(Items from a data source)
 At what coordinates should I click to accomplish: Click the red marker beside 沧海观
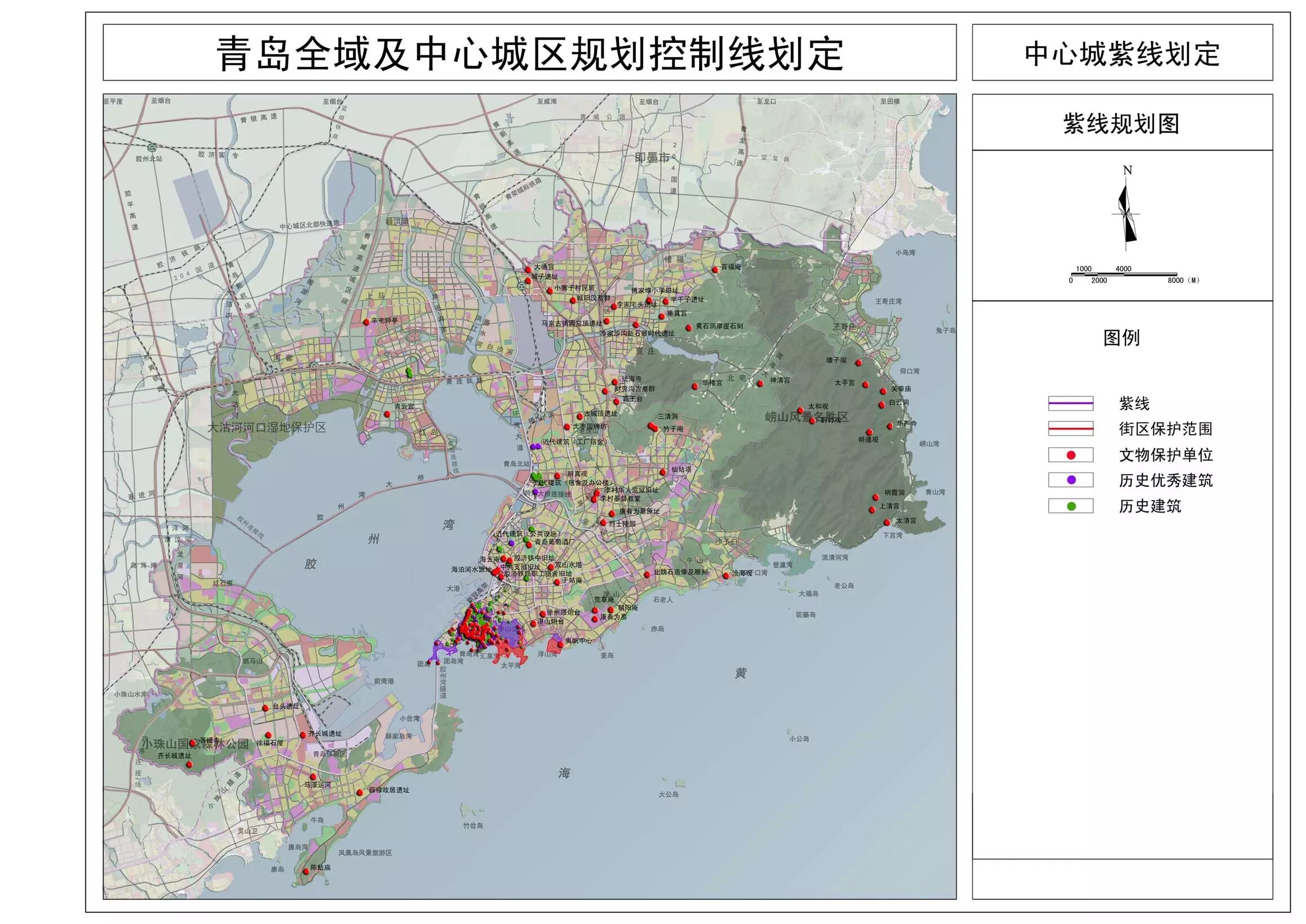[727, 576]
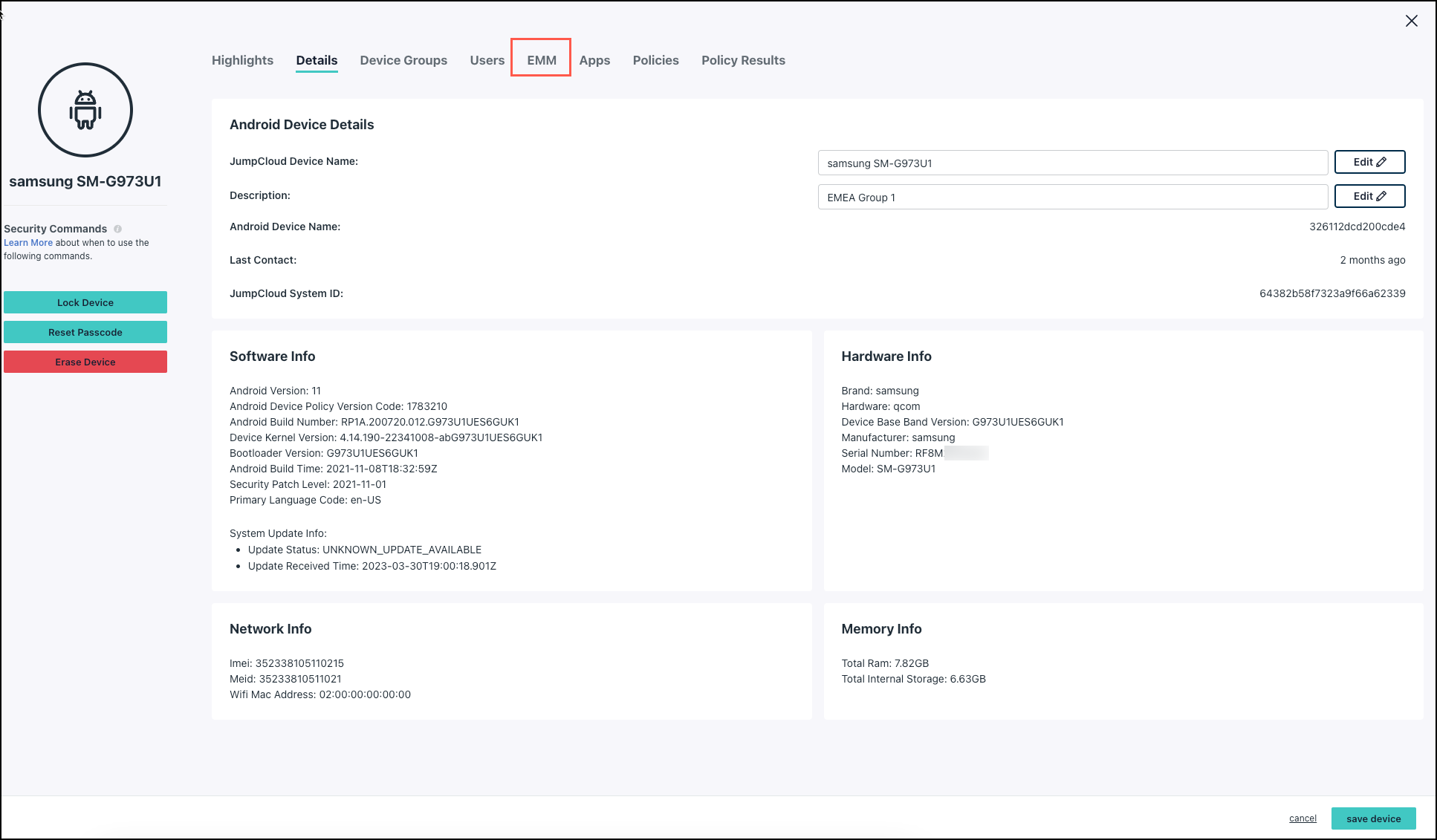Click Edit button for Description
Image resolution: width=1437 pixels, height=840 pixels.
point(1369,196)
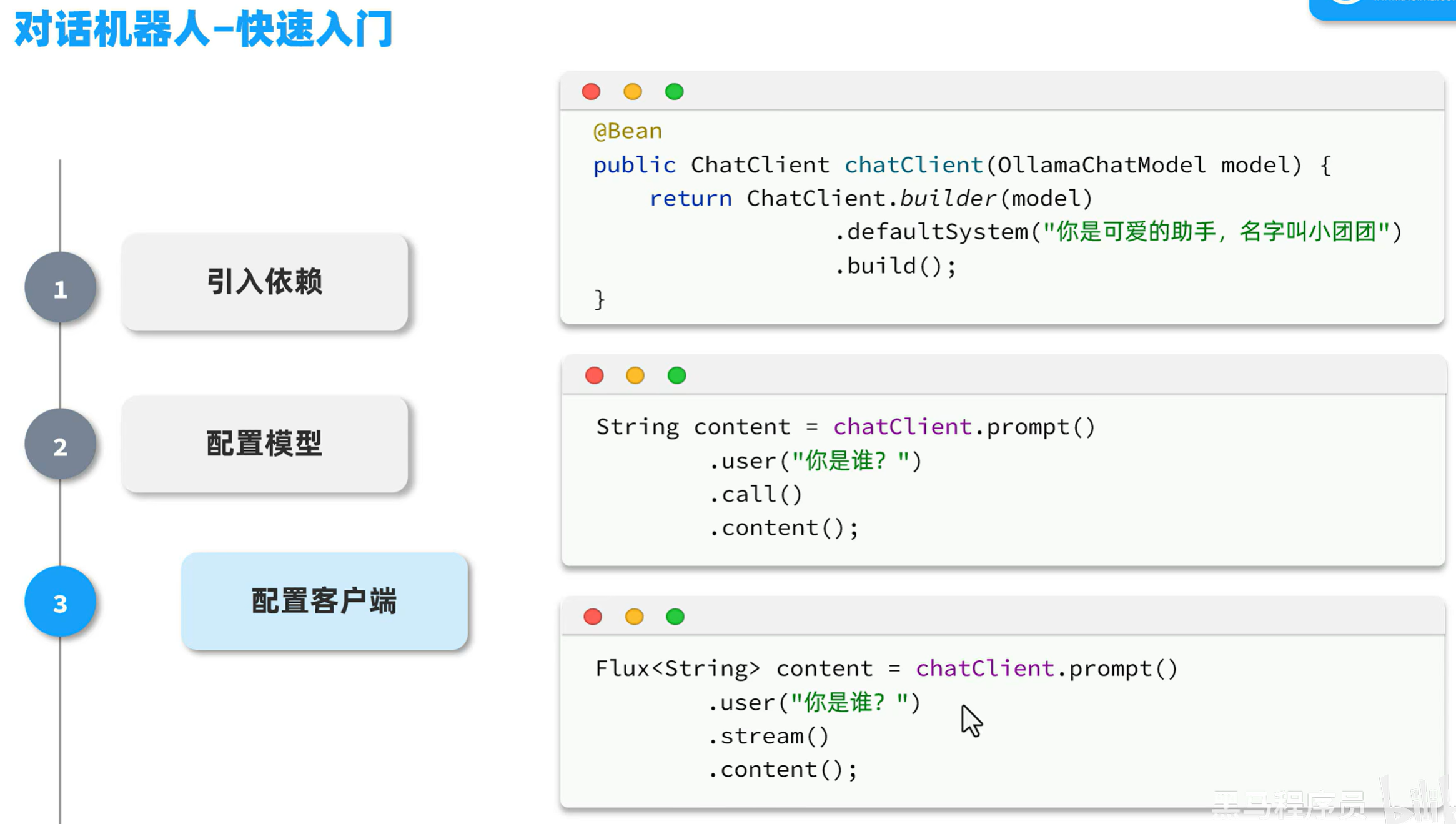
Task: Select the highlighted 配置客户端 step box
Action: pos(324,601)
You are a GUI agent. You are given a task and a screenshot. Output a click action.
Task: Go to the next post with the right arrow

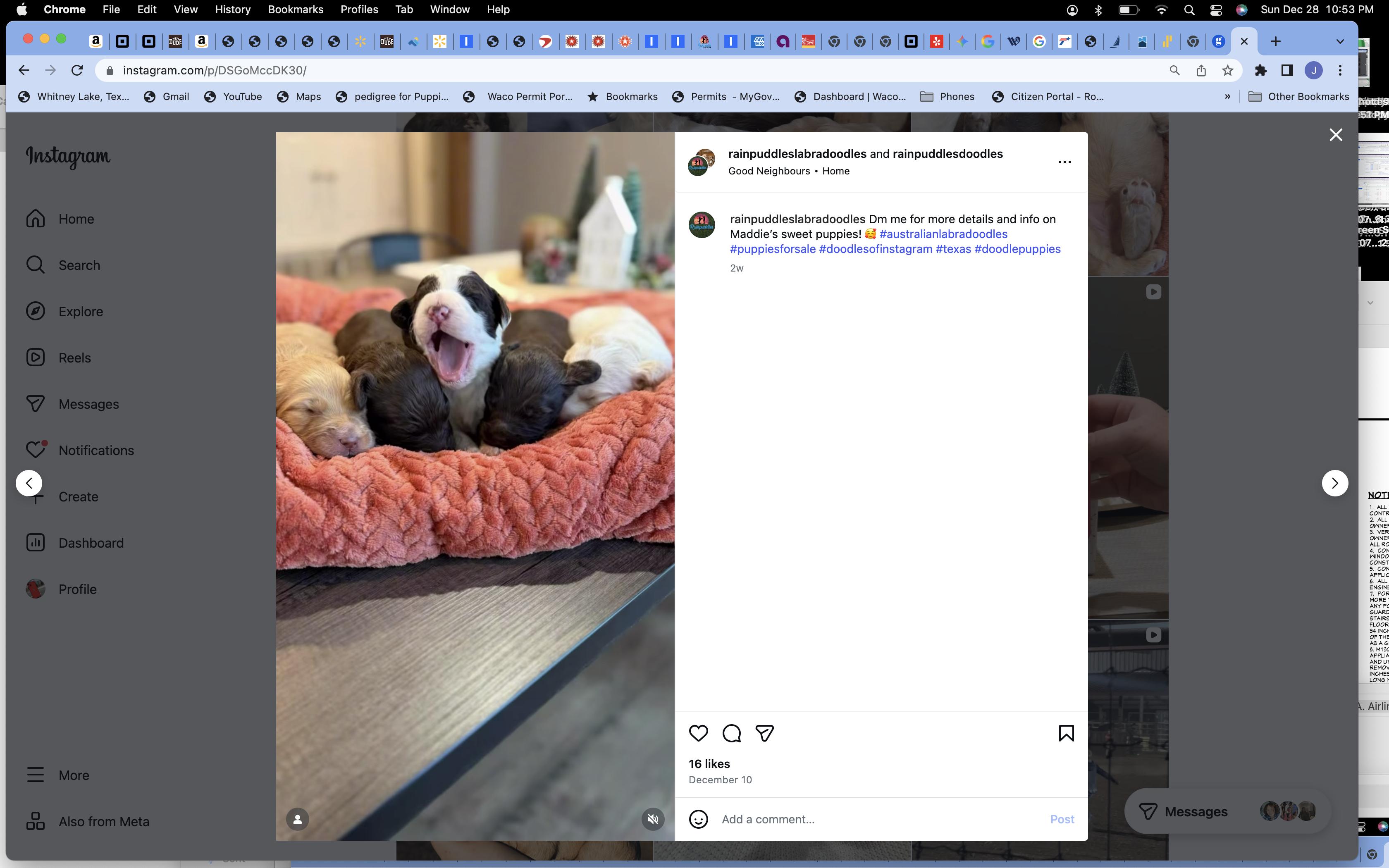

> **Try it**: The answer must reproduce every line of the records above exactly, with all pictures left out.

> **Response for this exercise**:
 At what coordinates should I click to accomplish: Click the red marker beside 沧海观
[727, 576]
Click Edit button for Description
Image resolution: width=1437 pixels, height=840 pixels.
point(1369,196)
Task: Select the highlighted 配置客户端 step box
Action: pos(324,601)
You are a GUI agent. You are given a task and a screenshot. Output a click action.
Task: Go to the next post with the right arrow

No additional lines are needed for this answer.